Cette amélioration rapide des équilibres macroéconomiques donne l’image d’une économie en pleine consolidation. Elle traduit en réalité un changement de régime : le Sénégal est en train de basculer vers une économie extractive.

 

Un décrochage silencieux de l’économie domestique

 

En parallèle, l’économie hors hydrocarbures et agriculture ralentit nettement. Sa croissance est tombée à 1,6%, confirmant une tendance baissière amorcée depuis plusieurs années.

 

Ce chiffre constitue le véritable signal d’alerte.

 

Industrie manufacturière, services, transformation locale : les secteurs censés porter une croissance inclusive perdent en dynamisme. L’investissement public recule fortement, la demande intérieure s’essouffle, et les effets d’entraînement du secteur extractif restent limités.

 

Autrement dit, le pays produit davantage, mais transforme peu. La création de valeur reste concentrée et peu diffusée dans le tissu économique.

 

Une consolidation budgétaire aux effets ambivalents

 

Face à des contraintes de financement accrues, l’État a engagé un ajustement budgétaire significatif. Le déficit a été réduit de manière marquée, grâce à une hausse des recettes et à une compression des dépenses, notamment d’investissement.

 

Cette stratégie permet de restaurer la crédibilité macroéconomique. Mais elle pèse directement sur l’activité hors secteur extractif.

 

La contraction des investissements publics agit comme un frein sur les secteurs productifs domestiques, accentuant le ralentissement déjà à l’œuvre. À court terme, la stabilisation budgétaire se fait au détriment de la dynamique économique interne.

 

Un recours accru au marché régional

 

Dans un contexte de conditions financières internationales encore contraignantes, le Sénégal s’appuie de plus en plus sur le marché régional de la dette de l’UEMOA pour couvrir ses besoins de financement.

 

Ce repositionnement traduit une adaptation pragmatique. Il renforce toutefois l’exposition du pays aux contraintes de liquidité du système financier régional et à l’évolution des taux d’intérêt domestiques.

 

Pour l’heure, le financement du secteur privé reste dynamique et l’effet d’éviction demeure contenu.
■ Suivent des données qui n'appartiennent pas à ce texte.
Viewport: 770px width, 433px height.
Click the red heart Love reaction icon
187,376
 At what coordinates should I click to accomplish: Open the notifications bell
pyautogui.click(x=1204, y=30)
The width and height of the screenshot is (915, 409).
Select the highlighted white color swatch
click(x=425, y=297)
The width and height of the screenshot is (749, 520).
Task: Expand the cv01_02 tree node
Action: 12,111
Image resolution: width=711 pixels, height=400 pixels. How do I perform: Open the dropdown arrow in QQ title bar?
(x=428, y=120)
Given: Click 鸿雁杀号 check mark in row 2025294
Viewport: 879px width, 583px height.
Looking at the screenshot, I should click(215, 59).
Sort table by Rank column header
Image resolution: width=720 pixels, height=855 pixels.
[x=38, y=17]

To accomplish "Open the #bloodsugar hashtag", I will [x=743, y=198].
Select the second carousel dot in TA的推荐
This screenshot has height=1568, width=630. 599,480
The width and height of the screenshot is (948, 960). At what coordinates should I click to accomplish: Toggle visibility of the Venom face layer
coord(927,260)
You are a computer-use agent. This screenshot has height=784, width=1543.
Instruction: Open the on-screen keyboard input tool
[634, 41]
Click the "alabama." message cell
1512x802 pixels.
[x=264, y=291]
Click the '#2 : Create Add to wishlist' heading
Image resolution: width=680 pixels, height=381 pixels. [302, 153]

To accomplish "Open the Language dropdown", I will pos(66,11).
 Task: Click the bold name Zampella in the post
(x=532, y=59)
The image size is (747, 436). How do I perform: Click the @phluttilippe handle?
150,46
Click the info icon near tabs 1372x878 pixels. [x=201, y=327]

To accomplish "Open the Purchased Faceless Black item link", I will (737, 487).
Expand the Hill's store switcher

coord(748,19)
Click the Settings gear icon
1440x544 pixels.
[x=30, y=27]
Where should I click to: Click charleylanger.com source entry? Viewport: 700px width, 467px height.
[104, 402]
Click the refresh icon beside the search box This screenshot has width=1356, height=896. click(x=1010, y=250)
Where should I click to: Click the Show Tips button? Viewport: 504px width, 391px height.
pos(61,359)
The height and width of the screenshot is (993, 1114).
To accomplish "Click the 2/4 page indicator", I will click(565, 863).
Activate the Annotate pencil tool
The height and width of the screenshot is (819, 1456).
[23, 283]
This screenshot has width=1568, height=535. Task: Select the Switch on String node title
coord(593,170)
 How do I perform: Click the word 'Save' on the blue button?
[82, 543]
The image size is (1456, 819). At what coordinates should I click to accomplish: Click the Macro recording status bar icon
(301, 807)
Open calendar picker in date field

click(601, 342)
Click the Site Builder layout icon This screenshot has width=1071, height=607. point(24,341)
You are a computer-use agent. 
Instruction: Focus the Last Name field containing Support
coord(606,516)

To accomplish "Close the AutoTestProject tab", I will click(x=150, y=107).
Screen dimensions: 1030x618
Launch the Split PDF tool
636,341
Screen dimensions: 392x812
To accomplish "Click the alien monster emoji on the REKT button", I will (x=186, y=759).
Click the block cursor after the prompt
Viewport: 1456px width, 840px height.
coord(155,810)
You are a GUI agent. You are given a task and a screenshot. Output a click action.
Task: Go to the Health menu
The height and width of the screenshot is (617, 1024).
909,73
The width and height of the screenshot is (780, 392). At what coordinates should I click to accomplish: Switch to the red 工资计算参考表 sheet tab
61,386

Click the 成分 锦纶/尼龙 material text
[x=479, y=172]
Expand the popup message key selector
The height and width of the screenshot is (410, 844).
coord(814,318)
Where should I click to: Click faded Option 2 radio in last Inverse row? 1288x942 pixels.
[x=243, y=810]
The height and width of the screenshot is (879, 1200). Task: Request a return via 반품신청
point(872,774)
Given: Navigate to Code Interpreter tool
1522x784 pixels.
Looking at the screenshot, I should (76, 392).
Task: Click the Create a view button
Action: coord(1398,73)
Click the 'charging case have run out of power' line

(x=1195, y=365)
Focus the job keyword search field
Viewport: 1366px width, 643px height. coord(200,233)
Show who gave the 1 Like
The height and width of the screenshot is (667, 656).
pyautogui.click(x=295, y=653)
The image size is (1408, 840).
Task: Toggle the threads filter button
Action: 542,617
Mais cet équilibre reste fragile.

 

Une économie désormais à deux vitesses

 

Le contraste est désormais net.

 

D’un côté, un secteur extractif performant, capable de soutenir la croissance et de rétablir rapidement les grands équilibres macroéconomiques.

 

De l’autre, une économie domestique en perte de vitesse, confrontée à des contraintes de financement, à une baisse de l’investissement public et à une transformation structurelle inachevée.

 

Cette dualité pose une question centrale : celle de la qualité de la croissance.

 

Transformer la rente ou subir la dépendance

 

Le Sénégal entre dans une phase décisive de son développement économique.

 

L’enjeu n’est plus seulement de produire des hydrocarbures, mais de convertir cette rente en levier de transformation structurelle. Cela suppose une réallocation efficace de la dépense publique, une politique industrielle ciblée et une montée en puissance des chaînes de valeur locales.

 

À défaut, le pays s’expose à un schéma bien connu : une croissance élevée, mais peu inclusive, peu diversifiée et vulnérable aux chocs externes.

 

Le temps de la rente est arrivé. Celui de sa transformation reste à construire.